* [Your objective]: Print exactly the lines from the one containing "Select the point at $15 with rating 3" through the last line of the records below, both included, and nothing else; omit any pictures.

Extracted data entries
-------------------------
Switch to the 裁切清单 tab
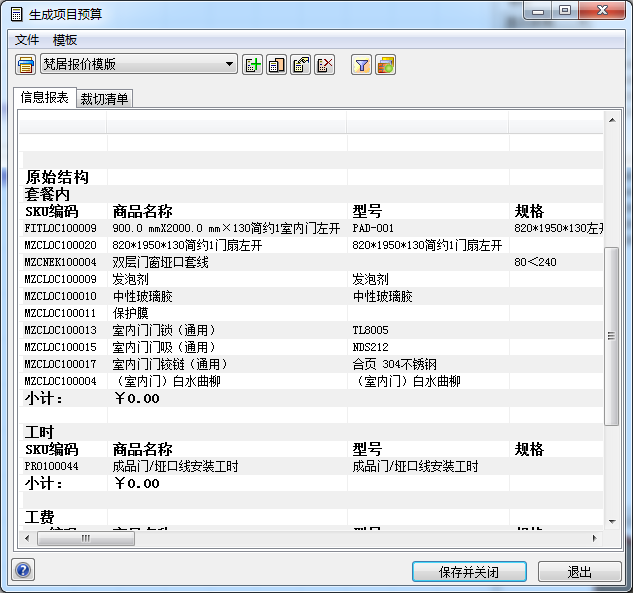 105,98
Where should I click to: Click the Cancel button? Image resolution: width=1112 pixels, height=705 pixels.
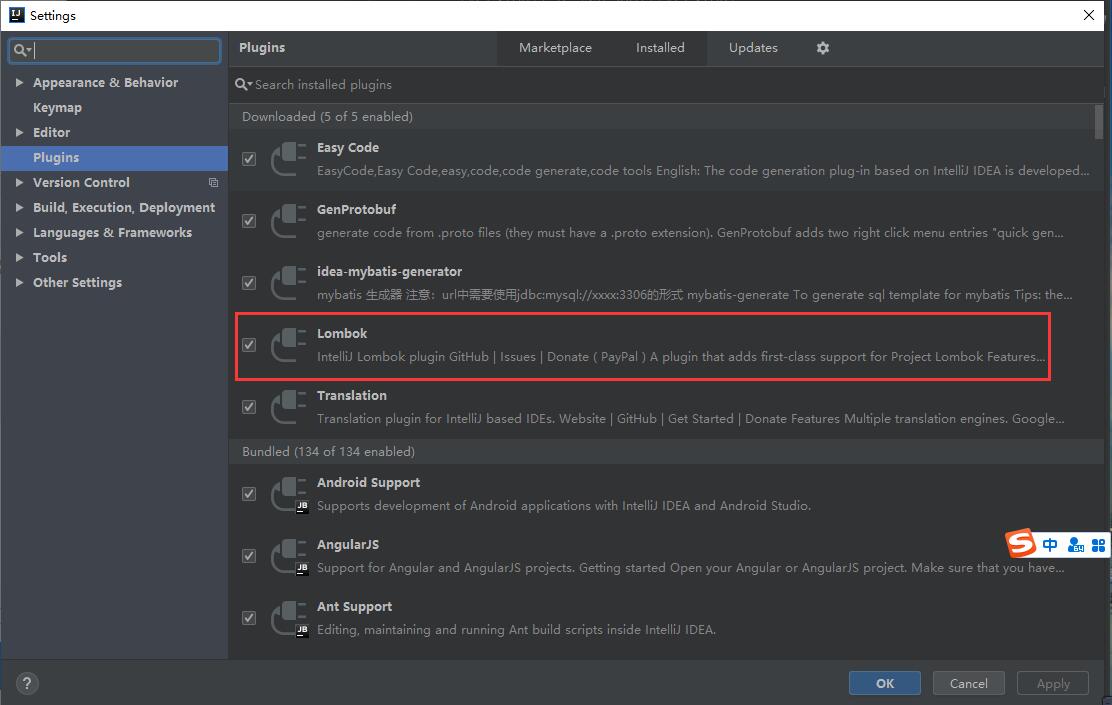[968, 683]
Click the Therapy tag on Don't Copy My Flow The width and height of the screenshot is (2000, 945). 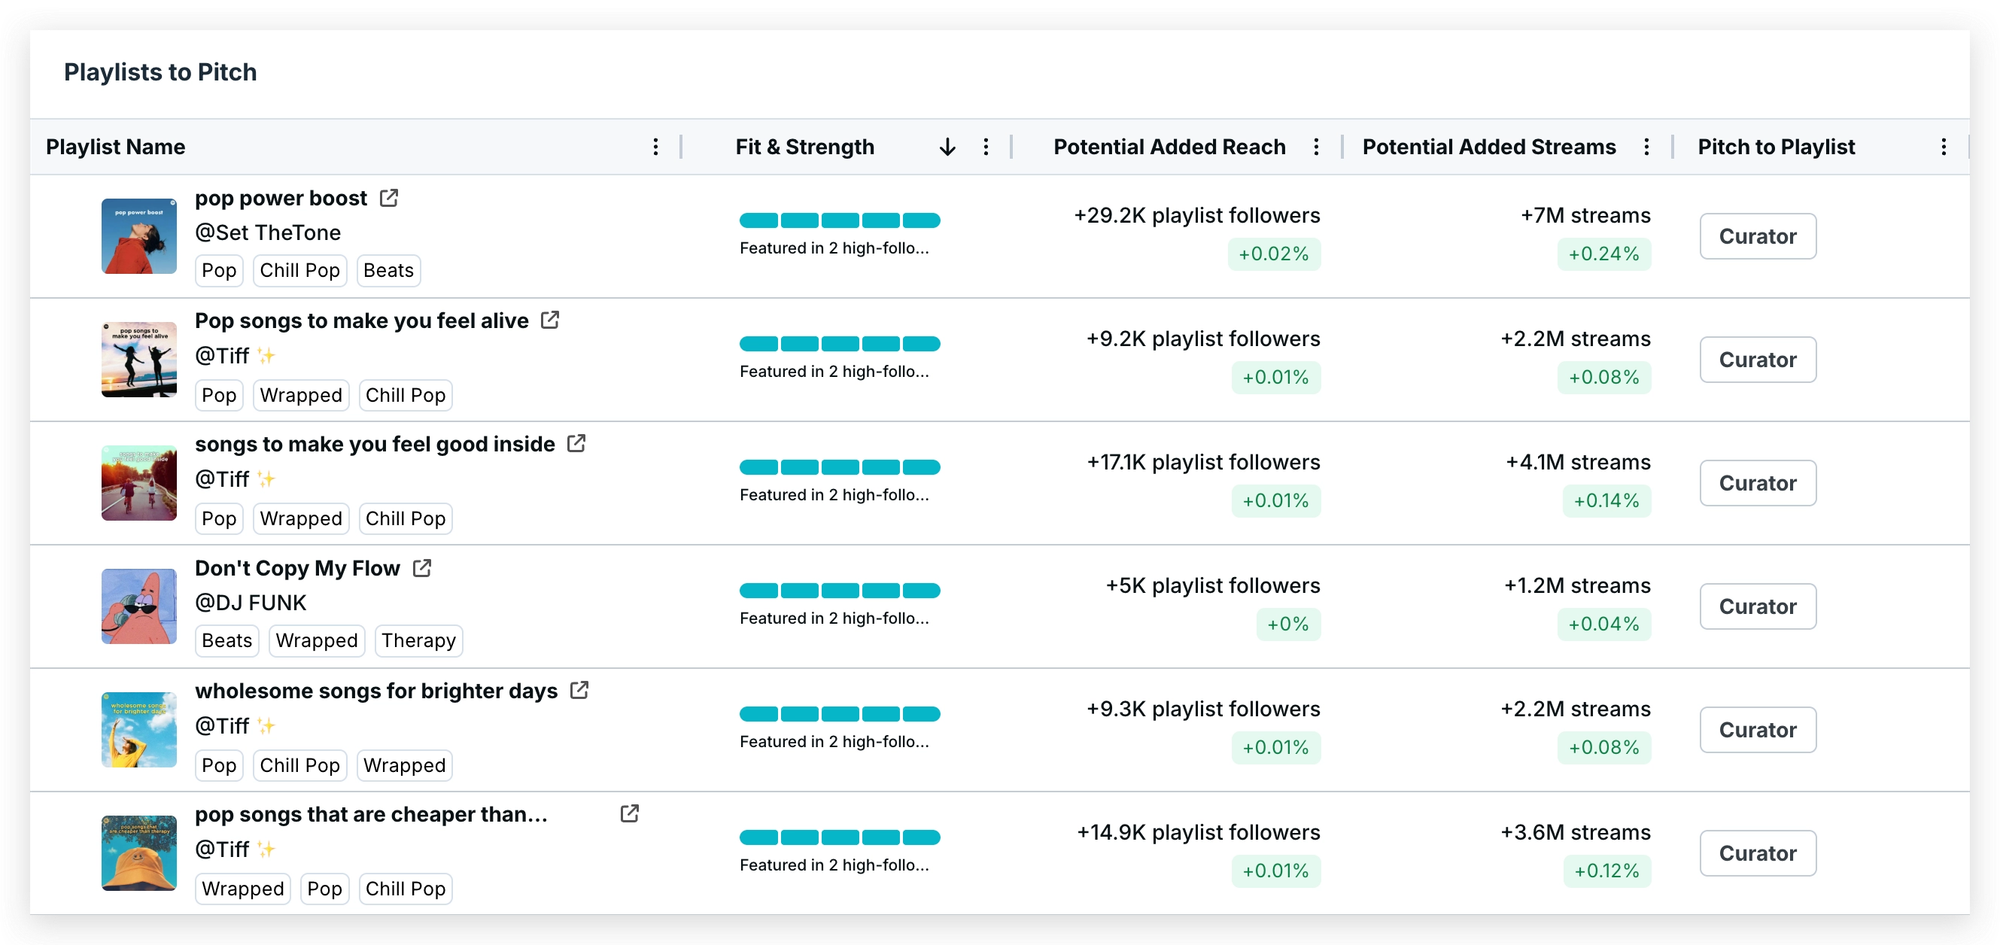point(418,641)
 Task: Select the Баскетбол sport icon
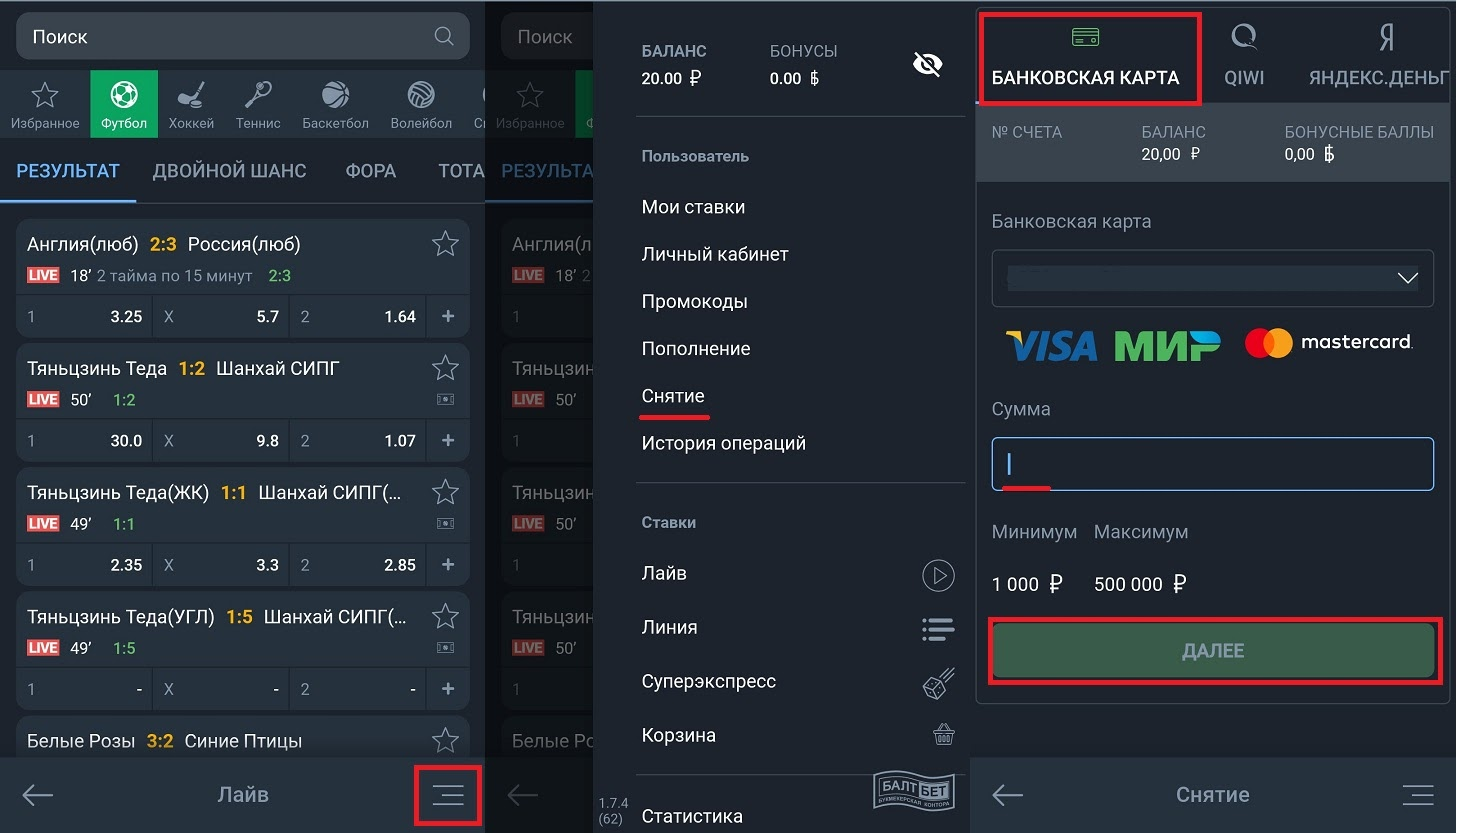click(x=335, y=105)
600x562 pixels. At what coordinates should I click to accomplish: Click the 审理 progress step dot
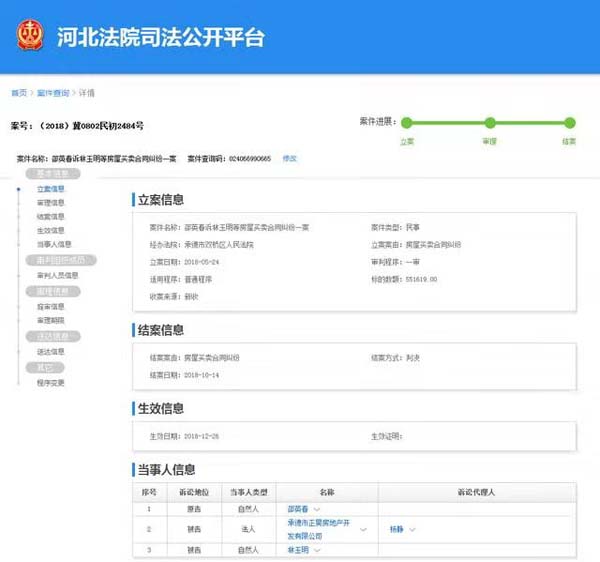(489, 123)
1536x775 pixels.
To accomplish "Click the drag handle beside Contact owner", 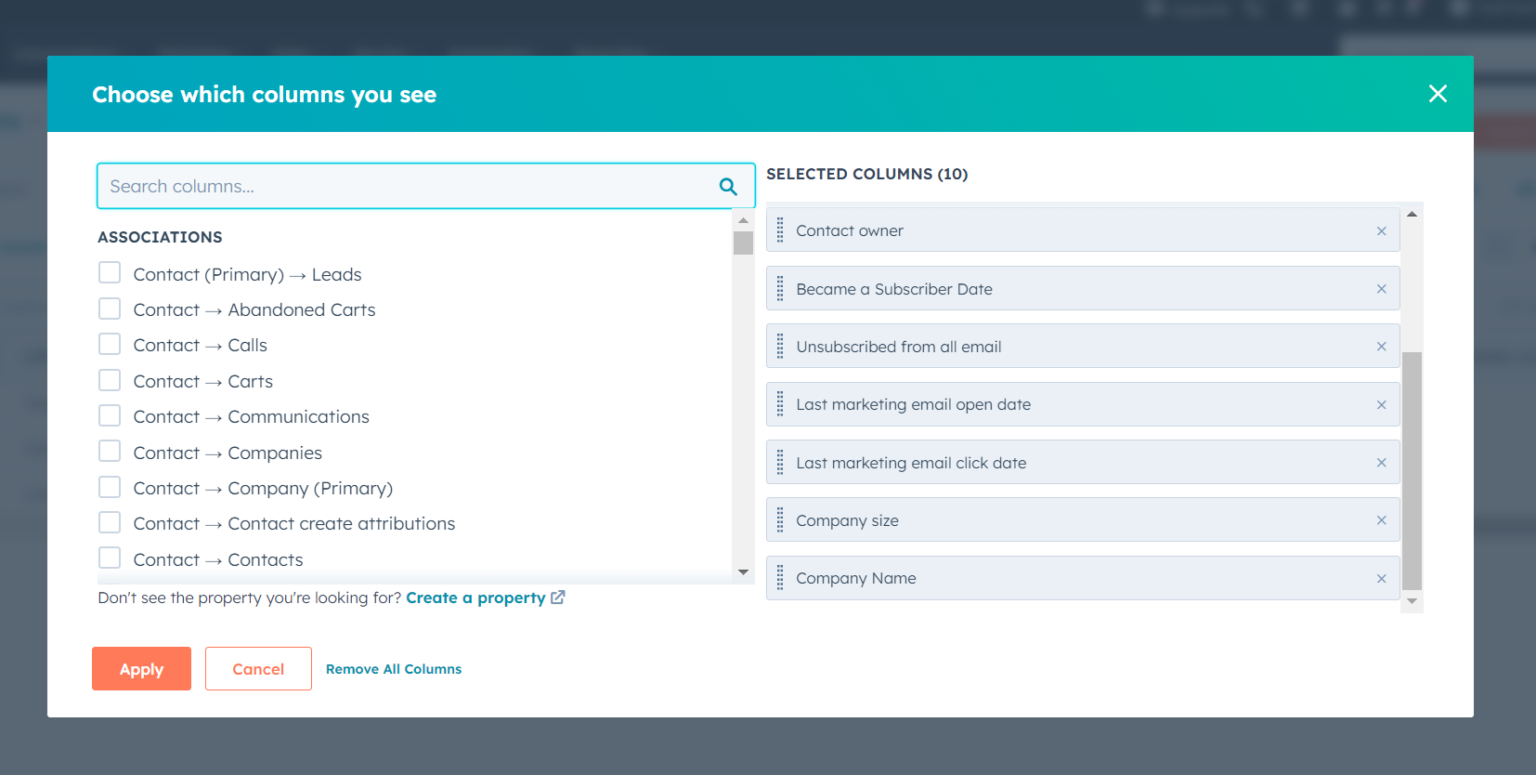I will 781,230.
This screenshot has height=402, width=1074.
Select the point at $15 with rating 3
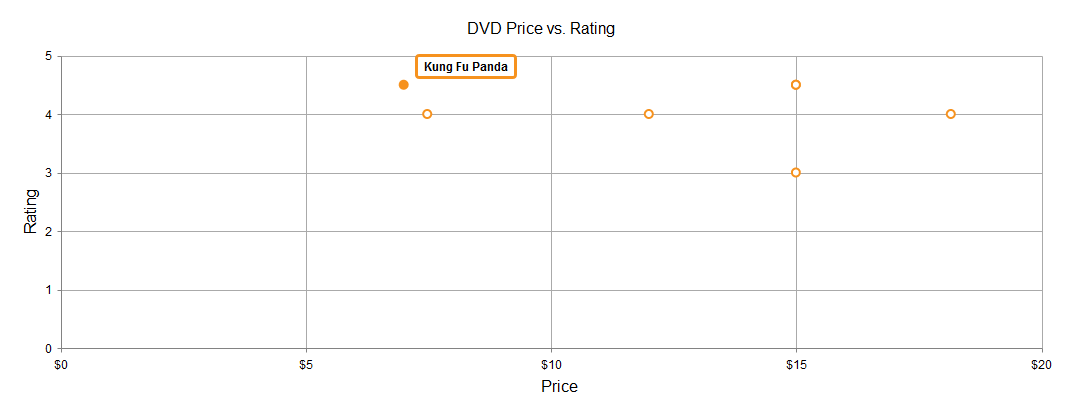796,173
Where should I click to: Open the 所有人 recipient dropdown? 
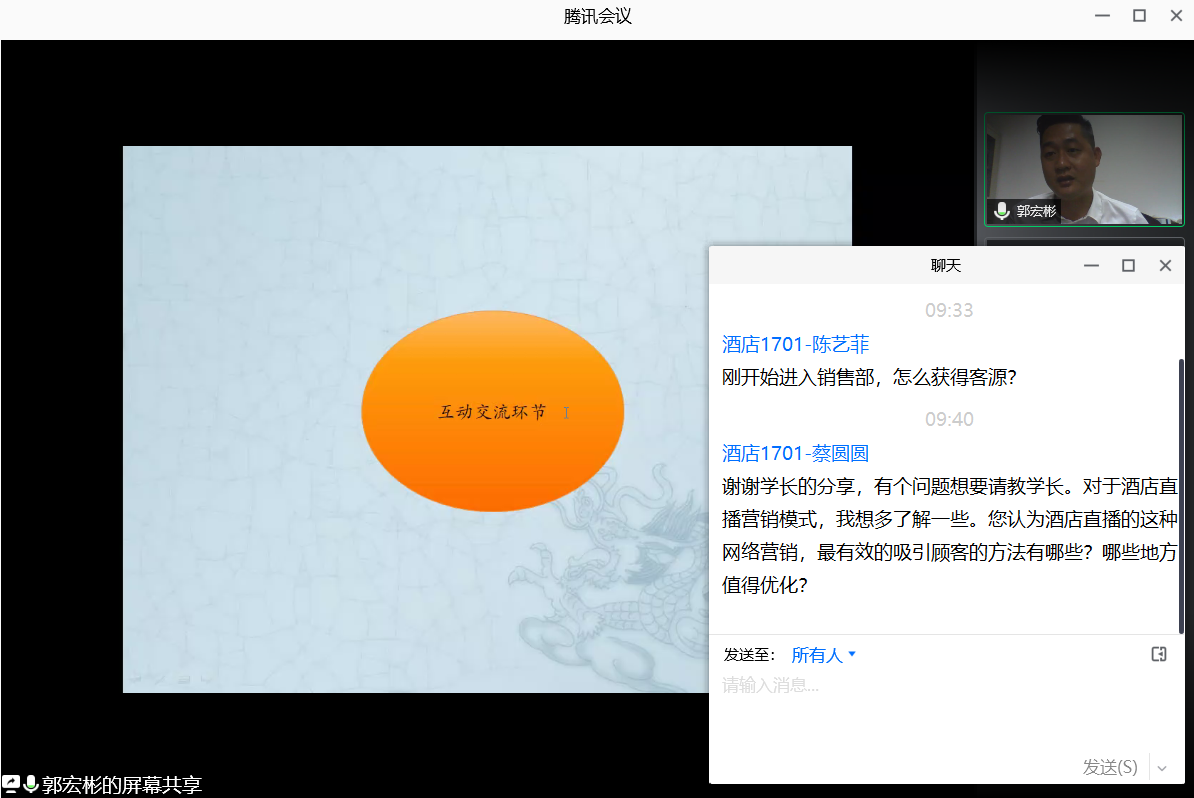823,655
-------------------------
* [Answer section]:
Select the point at $15 with rating 3
796,173
Where should I click to: Open the 所有人 recipient dropdown? 
823,655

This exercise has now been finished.